In a $35 billion industry with significant growth potential, there’s room for everyone, experts say. Still, as more for-profit and private-equity-backed addiction treatment centers enter the market, many longstanding providers are reluctant to welcome the profit-making newcomers.
“There is still a lot of hand-wringing about it,” Charles Ingoglia, senior vice president of the National Council for Behavioral Health, tells Behavioral Healthcare. “We need to be reassured that these aren’t real estate deals, that there is commitment to access and science-based services.”
For-profit and not-for-profit centers alike agree that the quality of the treatment remains the critical factor. Rather than setting a goal based on the number of intakes, leaders say, they want to aim for more high-quality care.
“That means we have to be open to new models of service delivery and to recognize that in the marketplace of dealing with substance use disorder (SUD), there has to be room for a diversity of approaches and methodologies,” says Herb Paine, a not-for-profit consultant in Phoenix.
There is bristling among SUD providers at the idea of positioning the specialty as a profit-making source for investors who are largely focused on financial payoff. According to Paine, however, that generalization might be a bit short-sighted because not all for-profits are measuring success by their investors’ financial returns. Many in the SUD treatment business are using surplus to subsidize care for low-income patients in the form of scholarships. And he says centers that honestly want to provide good care shouldn’t be immediately discounted specifically because of their business model.
Pricing can be a more serious sticking point. A community with higher-cost and lower-cost centers provides choice but can also separate patients by payment source, according to Paine. He says for those who can afford the private setting through robust insurance coverage or out-of-pocket financial resources, the for-profits are there to offer a broader range of therapeutic strategies “with environments that are cosmetically more attractive.”
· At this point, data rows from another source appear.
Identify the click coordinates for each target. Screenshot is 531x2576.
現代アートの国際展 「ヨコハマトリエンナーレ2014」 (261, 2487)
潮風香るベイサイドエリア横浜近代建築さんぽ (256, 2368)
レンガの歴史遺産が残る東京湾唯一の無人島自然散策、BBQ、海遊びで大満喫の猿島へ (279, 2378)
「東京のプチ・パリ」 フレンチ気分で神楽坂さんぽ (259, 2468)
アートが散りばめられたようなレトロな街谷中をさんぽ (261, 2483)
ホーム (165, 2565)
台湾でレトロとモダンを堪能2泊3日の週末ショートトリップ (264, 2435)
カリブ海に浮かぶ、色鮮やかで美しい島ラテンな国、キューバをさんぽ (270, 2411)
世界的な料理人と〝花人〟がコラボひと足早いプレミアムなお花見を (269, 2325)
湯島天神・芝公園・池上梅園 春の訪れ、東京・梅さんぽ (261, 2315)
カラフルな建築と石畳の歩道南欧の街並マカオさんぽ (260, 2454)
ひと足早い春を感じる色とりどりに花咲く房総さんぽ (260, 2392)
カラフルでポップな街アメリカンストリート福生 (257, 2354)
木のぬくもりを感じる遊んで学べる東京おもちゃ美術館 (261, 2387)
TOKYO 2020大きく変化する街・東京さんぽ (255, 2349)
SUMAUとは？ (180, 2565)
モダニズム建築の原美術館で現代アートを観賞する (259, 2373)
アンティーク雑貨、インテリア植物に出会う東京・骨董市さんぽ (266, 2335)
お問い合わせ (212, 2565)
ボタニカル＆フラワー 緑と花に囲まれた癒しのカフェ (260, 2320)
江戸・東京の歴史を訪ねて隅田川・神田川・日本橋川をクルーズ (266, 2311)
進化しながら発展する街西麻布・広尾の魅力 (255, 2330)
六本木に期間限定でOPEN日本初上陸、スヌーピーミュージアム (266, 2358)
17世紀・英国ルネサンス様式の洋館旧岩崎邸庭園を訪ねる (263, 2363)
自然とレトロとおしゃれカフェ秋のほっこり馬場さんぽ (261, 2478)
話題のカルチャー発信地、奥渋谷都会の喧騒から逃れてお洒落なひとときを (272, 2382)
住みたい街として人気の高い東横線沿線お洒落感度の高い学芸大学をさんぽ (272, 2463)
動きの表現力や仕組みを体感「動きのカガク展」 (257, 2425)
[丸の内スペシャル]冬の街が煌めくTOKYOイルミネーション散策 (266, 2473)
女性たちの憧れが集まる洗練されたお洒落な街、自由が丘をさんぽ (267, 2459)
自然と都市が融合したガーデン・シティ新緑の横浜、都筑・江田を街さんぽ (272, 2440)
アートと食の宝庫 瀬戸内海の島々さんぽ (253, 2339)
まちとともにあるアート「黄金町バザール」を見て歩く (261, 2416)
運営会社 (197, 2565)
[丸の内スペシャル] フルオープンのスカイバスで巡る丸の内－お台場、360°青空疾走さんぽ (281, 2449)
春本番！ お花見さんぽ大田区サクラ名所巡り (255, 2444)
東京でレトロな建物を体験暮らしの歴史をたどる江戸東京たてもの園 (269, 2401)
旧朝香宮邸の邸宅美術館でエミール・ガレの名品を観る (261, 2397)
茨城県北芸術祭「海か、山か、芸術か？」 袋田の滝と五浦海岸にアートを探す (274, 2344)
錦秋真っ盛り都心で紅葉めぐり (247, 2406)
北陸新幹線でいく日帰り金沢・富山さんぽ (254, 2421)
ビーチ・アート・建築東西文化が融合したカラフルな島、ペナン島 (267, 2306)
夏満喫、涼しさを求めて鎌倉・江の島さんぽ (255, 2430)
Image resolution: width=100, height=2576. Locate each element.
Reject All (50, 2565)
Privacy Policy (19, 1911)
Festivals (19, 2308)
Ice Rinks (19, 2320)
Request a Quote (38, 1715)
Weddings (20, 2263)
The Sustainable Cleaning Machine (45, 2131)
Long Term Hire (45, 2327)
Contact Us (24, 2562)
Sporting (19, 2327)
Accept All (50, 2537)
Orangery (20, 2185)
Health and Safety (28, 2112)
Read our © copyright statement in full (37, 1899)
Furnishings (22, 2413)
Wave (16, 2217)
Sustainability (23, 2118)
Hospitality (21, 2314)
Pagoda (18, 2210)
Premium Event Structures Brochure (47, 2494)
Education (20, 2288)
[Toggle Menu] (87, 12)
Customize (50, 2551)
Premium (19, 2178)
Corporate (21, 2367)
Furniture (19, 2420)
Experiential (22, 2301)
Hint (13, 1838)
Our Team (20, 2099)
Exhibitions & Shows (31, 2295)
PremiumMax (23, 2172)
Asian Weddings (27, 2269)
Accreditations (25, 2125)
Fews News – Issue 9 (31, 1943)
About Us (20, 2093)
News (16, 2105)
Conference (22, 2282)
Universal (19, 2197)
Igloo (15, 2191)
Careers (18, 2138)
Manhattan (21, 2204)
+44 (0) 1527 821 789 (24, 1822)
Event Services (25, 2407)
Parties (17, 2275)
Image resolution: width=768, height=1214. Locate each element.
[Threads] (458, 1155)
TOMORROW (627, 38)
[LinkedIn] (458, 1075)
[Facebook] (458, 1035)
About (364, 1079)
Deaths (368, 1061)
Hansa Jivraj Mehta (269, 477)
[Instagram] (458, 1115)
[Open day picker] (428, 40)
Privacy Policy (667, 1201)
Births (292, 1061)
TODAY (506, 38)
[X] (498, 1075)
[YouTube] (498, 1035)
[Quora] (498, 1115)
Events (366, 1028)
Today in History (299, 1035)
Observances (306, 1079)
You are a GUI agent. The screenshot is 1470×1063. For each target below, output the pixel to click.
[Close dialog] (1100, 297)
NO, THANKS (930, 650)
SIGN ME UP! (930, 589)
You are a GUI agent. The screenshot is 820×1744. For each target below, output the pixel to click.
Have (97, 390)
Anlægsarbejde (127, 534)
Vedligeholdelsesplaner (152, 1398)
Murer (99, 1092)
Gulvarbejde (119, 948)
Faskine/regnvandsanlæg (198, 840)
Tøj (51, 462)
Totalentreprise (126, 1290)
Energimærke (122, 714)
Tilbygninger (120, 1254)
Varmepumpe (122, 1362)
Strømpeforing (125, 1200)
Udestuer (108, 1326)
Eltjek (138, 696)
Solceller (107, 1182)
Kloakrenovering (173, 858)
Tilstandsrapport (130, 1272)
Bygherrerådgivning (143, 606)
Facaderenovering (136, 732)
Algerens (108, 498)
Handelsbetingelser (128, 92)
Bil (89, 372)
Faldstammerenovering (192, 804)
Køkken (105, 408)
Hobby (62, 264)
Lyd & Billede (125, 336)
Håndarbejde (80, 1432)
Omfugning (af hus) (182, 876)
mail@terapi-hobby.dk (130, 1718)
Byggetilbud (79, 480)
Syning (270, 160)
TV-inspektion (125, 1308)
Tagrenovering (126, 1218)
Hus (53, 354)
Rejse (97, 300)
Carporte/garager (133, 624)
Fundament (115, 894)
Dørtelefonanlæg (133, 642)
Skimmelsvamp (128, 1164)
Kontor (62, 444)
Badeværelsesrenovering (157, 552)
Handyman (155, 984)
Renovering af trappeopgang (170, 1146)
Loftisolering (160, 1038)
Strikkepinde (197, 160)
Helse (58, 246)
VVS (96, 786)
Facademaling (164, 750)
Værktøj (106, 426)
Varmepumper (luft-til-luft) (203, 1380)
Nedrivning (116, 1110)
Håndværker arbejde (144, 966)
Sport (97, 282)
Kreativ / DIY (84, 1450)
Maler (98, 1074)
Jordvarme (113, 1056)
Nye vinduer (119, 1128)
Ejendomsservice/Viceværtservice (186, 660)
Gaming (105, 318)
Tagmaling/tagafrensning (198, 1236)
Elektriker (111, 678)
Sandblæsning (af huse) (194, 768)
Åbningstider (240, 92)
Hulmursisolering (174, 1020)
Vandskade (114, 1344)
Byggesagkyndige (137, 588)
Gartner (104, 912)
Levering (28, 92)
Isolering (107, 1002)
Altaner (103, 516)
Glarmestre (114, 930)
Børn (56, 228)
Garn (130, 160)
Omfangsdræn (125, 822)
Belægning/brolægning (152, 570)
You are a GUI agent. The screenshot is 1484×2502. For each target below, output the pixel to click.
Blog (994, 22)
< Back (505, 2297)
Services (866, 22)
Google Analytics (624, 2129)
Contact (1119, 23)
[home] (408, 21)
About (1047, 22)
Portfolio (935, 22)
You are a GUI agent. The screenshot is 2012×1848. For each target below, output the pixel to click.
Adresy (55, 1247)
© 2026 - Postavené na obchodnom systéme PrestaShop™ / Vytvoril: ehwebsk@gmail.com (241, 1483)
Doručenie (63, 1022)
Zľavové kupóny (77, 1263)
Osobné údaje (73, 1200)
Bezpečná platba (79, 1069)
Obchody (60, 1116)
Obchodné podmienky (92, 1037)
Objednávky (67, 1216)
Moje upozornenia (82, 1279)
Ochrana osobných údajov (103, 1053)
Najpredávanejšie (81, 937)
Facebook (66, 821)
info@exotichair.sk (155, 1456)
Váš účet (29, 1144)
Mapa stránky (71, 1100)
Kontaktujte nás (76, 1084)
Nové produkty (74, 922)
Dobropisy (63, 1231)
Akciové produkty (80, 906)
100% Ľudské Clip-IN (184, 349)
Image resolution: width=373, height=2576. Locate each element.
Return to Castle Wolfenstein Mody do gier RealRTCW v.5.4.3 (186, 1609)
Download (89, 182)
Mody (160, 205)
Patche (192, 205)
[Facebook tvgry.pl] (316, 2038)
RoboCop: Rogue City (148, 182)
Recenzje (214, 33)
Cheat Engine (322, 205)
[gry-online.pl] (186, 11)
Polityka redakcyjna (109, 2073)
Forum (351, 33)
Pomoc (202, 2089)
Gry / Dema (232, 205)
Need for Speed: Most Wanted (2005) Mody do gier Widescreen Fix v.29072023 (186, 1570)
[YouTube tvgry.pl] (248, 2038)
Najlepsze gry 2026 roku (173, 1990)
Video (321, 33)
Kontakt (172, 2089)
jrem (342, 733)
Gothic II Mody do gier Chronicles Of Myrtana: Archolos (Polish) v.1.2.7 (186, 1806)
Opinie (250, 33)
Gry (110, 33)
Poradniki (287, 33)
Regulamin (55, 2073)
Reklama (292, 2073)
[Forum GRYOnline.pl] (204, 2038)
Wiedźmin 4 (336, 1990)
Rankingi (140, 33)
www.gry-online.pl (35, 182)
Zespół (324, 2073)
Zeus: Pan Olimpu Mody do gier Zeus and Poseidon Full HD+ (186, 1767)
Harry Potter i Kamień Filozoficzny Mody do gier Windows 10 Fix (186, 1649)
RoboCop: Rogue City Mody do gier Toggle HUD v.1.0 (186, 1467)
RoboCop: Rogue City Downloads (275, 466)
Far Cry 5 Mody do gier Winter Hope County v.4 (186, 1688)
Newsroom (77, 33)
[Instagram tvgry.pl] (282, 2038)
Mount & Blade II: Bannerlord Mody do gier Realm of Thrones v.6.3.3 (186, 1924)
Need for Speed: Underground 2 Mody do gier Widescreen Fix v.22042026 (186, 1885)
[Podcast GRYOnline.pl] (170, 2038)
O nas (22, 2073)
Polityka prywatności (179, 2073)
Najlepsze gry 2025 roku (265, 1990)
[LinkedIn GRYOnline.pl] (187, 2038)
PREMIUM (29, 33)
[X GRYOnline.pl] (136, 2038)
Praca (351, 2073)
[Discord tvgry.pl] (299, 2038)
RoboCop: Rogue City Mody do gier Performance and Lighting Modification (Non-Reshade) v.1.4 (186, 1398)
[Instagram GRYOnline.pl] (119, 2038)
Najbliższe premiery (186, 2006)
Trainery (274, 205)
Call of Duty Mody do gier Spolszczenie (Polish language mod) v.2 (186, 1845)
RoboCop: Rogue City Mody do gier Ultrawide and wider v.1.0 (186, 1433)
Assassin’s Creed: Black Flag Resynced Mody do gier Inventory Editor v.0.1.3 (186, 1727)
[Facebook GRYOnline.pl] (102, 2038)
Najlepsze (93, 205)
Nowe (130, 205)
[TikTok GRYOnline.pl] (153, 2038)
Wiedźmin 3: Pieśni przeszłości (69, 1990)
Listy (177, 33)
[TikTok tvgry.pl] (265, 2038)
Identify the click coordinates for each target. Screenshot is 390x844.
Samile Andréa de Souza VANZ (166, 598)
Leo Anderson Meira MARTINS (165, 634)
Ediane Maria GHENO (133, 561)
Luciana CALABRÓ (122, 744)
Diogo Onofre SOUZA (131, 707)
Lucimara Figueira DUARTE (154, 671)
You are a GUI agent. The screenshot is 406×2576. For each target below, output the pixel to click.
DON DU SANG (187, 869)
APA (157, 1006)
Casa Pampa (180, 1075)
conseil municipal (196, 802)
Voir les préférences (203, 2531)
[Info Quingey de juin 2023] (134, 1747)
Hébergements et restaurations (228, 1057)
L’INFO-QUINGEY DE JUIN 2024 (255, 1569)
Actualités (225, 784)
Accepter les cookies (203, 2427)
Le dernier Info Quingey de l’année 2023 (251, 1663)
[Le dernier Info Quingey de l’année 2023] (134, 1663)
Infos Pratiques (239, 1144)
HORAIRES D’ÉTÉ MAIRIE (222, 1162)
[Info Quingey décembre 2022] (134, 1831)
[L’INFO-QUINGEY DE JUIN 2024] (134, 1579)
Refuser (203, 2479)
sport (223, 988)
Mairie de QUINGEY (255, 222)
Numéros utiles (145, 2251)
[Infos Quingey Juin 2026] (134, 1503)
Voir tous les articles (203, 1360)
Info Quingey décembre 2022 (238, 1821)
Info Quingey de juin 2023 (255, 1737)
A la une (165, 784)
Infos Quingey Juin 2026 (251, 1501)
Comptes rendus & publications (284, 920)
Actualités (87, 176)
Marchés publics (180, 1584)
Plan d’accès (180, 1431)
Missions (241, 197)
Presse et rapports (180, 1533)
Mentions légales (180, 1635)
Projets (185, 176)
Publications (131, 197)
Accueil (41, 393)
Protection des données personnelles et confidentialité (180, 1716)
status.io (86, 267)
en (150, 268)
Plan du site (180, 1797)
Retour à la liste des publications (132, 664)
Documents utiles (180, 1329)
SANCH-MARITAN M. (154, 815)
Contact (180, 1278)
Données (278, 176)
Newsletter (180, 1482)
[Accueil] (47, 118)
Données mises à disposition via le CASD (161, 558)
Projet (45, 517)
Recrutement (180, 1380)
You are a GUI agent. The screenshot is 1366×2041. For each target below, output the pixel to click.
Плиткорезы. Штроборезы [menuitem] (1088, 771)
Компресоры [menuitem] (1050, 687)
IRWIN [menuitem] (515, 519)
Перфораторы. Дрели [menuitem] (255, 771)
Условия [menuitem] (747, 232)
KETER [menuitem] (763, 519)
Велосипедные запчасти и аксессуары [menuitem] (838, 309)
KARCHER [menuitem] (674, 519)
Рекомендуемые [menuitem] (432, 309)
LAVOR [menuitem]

“As big as this industry is becoming, the reality is that the for-profits are well positioned to cater to the high-end patient,” Paine says. “So you have a bifurcated system of treatment.”
The question yet to be answered is how the for-profits will act in the future should their profits decrease, he says. Treatment services might be cut rather than amenities or marketing campaigns. As the industry continues to grow, centers of all types need long-term sustainability plans to survive, regardless of their size, scope or profit status.
Dick Dillon, CEO of Innovaision in St. Louis, says the bigger question is in not profit per se but how an organization uses the money it earns. A for-profit center can use its dollars to deliver better clinical care, just as a not-for-profit can use its incoming funds to enhance the business side of the organization.
“Even as a non-profit, you need to make some money over and above what it takes to deliver the service because you need to repair buildings and invest in new technologies, for example,” Dillon says. “If you think about the EHR systems that agencies have to buy or develop these days, the money they need to do that can be substantial. So if you’re not ‘making any money’ at the end of the day, you’ll probably be in trouble.”
At the same time, every center must be cognizant of whether it has enough capital to deliver the quality and the type of services they promise to deliver, Dillon says.
“Some for-profits have a primary goal of making money for other people,” he says. “And there are also non-profits who are not doing a great job with the money they’ve been given.”
The crux of the argument is where the trade-off comes in. To attract investors, an organization must offer a return on investment. To satisfy commercial insurers, an organization must offer effective treatment. To earn a government contract, an organization must follow prescribed rules of governance and reporting.
“It’s a balancing act, regardless,” Dillon says.
Future of not-for-profits
Paine says the not-for-profits will have a difficult future in the new era of healthcare expansion under the Affordable Care Act.
“The reality is that the stand-alone, single program just ain’t gonna make it,” Paine says. “To be sustainable in the new healthcare market requires the non-profits to focus on the imperative to integrate with primary care. To be sustainable means you’ve got to be able to demonstrate outcomes and that means you have to have metrics and the capability in technology to produce those metrics.” Traditional non-profits don’t typically have those tools at the ready, he says, and that’s why so many smaller centers are being acquired by larger ones. In some cases, two centers might merge for economies of scale—whether it’s simply a good opportunity or to save one of them from closing its doors.
The more obvious reason why the single, not-for-profit is at risk is because the business model relies on public-sector funding, which historically fails to cover the true cost of delivering services, also which needs to be supplemented by hard-earned charitable contributions. When it comes to long-term SUD care, the public sector funding is even more difficult to secure.
Paine anticipates fewer, but larger, not-for-profit centers. They aren’t going to fade away, but they might have a harder time competing, he says.
Future of for-profits
With the expansion of healthcare coverage and increasing requirements from commercial insurers, for-profits might have certain advantages.